A diabetic should inspect their feet everyday as part of a foot care routine. Use a mirror if needed to inspect the bottoms of your feet thoroughly. Look for bruises, a sore, cut or blister. Inspect your feet for a change in foot color, change in foot temperature, drainage or swelling. If you find any of these issues on your feet and it is not healed by the next day, call your doctor. These small foot problems can lead to bigger problems if you are a diabetic.
Always wear shoes, never go barefooted. Wear comfortable shoes that fit properly and will not rub your foot at point. Inspect shoes before putting them on to ensure there is no rough spots in the shoe lining and no objects in the shoes. Medicare does pay for special diabetic shoes under certain circumstances, talk with your doctor about it to see if you may qualify for Medicare shoe assistance.
Wash your feet everyday and dry them thoroughly. Don’t test bath water with your feet, the bath water might be too hot and cause a foot problem should your skin be scalded. Apply moisturizing lotion to the bottoms and tops of your feet after washing, but don’t apply lotion between the toes. The natural moisture and darkness between toes combined with lotion creates a breeding ground for bacteria.

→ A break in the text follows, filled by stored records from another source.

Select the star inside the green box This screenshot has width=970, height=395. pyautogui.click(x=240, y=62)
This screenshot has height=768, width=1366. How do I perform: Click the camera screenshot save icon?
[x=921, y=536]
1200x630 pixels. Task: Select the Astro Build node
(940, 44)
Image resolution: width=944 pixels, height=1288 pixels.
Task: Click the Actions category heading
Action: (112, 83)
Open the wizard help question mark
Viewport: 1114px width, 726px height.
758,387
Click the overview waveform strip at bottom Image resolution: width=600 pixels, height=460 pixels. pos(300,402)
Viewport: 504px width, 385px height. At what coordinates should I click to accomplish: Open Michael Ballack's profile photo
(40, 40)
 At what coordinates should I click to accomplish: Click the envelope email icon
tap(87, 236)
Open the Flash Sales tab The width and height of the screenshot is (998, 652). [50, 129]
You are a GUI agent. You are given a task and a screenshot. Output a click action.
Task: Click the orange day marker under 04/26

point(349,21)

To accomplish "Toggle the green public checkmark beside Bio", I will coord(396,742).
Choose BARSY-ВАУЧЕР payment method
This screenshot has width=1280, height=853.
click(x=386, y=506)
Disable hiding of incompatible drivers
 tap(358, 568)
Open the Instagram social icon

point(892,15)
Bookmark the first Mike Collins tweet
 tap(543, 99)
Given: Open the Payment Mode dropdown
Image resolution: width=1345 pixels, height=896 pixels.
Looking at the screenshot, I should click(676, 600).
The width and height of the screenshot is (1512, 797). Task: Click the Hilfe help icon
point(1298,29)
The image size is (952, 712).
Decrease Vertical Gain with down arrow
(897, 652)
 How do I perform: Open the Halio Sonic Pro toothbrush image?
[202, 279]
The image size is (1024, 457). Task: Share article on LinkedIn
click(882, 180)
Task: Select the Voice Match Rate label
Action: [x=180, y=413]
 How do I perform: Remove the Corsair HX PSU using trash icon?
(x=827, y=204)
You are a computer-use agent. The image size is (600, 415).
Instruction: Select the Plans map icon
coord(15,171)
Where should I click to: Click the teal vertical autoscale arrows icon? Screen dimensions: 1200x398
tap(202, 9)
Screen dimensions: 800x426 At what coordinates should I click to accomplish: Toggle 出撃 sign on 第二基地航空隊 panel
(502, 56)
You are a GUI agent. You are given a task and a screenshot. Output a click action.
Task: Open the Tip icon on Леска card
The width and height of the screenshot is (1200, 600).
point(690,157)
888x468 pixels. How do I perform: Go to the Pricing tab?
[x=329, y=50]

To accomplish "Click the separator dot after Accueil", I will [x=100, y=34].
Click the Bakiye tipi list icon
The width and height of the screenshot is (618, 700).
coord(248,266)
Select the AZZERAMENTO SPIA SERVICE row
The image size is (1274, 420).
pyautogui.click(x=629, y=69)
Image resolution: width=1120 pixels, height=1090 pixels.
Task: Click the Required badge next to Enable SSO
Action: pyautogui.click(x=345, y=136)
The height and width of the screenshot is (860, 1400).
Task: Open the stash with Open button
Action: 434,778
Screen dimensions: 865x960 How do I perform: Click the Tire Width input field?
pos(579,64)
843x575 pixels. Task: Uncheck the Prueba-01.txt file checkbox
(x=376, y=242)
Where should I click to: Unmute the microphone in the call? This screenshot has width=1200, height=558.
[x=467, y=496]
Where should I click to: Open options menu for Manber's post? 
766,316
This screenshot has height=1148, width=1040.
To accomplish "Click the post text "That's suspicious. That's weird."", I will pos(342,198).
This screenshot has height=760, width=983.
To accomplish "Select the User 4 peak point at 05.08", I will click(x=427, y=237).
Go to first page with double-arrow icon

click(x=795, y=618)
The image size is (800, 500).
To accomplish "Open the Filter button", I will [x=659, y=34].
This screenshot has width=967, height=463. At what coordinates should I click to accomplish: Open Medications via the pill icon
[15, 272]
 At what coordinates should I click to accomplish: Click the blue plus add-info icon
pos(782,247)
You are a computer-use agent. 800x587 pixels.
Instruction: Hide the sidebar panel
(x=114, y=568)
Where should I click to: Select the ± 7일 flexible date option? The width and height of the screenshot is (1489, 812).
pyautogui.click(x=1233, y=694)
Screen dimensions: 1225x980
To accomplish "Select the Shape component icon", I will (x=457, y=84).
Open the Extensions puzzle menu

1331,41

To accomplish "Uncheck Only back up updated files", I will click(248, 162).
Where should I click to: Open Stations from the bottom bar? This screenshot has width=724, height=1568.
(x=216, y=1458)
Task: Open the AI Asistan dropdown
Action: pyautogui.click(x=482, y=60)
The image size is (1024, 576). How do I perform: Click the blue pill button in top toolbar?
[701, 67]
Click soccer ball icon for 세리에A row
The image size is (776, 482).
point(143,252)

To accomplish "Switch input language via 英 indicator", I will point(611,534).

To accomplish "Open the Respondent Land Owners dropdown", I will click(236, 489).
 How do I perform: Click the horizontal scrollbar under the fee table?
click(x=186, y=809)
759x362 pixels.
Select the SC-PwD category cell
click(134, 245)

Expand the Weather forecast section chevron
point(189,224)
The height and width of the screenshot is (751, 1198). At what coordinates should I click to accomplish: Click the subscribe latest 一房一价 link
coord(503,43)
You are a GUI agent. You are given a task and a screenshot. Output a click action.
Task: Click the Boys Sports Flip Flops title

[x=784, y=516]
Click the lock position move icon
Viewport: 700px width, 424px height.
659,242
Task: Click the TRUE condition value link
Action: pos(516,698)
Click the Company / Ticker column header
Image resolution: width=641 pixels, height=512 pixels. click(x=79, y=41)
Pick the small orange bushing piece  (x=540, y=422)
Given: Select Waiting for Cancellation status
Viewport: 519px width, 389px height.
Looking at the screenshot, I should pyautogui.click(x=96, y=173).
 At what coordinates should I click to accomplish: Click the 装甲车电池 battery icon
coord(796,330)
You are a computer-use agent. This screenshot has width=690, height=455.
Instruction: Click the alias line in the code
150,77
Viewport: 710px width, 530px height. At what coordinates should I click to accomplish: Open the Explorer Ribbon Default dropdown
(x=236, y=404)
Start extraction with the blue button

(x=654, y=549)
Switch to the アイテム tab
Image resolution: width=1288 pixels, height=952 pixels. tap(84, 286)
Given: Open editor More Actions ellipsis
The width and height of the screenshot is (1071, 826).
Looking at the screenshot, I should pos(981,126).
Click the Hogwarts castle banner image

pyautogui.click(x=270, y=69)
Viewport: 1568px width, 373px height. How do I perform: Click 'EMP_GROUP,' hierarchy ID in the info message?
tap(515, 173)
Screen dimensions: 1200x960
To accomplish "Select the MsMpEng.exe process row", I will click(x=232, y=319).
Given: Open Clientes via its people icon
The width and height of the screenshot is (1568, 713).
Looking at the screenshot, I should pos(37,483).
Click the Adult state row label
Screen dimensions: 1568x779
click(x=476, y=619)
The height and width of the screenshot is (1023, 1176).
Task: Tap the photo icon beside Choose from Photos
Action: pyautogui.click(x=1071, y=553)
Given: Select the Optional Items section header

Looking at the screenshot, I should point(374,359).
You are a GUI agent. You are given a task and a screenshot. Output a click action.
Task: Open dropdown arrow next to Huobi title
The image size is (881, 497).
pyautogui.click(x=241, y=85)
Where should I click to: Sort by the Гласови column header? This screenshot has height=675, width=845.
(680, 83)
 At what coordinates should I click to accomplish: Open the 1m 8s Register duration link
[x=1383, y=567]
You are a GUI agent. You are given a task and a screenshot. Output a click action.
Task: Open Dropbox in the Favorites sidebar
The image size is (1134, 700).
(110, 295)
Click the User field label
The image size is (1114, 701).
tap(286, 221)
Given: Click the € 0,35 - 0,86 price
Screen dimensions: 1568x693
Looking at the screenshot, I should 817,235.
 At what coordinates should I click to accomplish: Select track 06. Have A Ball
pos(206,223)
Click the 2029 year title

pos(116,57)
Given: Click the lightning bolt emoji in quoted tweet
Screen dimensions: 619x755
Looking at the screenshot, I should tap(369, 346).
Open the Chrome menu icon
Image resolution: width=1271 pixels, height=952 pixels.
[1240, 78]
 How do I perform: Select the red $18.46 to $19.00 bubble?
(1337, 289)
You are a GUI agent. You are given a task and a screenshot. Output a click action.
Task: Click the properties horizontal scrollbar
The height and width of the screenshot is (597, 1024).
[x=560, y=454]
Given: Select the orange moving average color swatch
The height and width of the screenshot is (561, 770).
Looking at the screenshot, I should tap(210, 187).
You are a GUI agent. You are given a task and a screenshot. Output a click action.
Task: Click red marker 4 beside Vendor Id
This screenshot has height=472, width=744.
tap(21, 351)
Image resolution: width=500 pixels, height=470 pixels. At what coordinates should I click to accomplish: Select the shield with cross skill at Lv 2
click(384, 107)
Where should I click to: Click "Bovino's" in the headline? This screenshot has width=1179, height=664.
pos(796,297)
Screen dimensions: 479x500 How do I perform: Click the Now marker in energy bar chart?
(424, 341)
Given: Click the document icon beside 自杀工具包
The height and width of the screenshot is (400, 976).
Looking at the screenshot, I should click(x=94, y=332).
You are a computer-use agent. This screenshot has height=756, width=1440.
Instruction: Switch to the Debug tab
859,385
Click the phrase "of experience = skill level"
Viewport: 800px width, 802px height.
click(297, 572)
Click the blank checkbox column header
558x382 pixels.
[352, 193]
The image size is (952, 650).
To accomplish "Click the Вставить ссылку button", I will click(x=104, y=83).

Trim your toenails straight across and file the toenail edges smooth. Never try to remove a corn or callous yourself, not even with over-the-counter corn or callous removers, these products will damage the skin of a diabetic. If you are unable to trim your own toenails, or develop a corn or callous, see a podiatrist to do the foot care for you. Never use a razor blade, pumice stone or any other object that might injure the skin on your feet.
Keep the blood flowing to your feet with daily activity. Walk if possible and when sitting for a prolonged period of time stretch and rotate your feet and ankles to encourage circulation. Do mini leg lifts while sitting or any foot/ leg movements will help the blood circulation in the feet.
Have your doctor perform a complete foot exam at least once per year to detect early signs of foot problems.